O magistrado avaliou que as diligências realizadas pela Polícia Federal ao longo do dia foram suficientes e disse que a PGR (Procuradoria-Geral da República), na audiência de custódia, se manifestou pela substituição da prisão preventiva por medidas cautelares menos gravosas.
A PF prendeu Machado no Recife e fez operação em Brasília contra o tenente-coronel Mauro Cid devido à suspeita de um plano de fuga do delator do processo da trama golpista.
Policiais chegaram à casa do militar, ex-ajudante de ordens de Bolsonaro, munidos de um mandado de prisão, mas foram informados no local que a detenção havia sido revogada por Moraes.
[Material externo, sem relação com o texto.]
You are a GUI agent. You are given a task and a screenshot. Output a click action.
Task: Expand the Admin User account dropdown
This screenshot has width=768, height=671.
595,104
A suspeita é que Machado tenha atuado junto ao consulado de Portugal no Recife, no mês passado, para obter a expedição de um passaporte português em favor de Cid, segundo a PF.
Peça estratégica na acusação de tentativa de golpe contra Bolsonaro, Cid chegou a ter sua delação posta em xeque. Após prestar novo depoimento, acabou liberado, e sua defesa afirmou que a colaboração premiada segue mantida.
Em relação a Gilson Machado, a PGR havia dado na terça-feira (10) aval a pedido da PF para investigá-lo.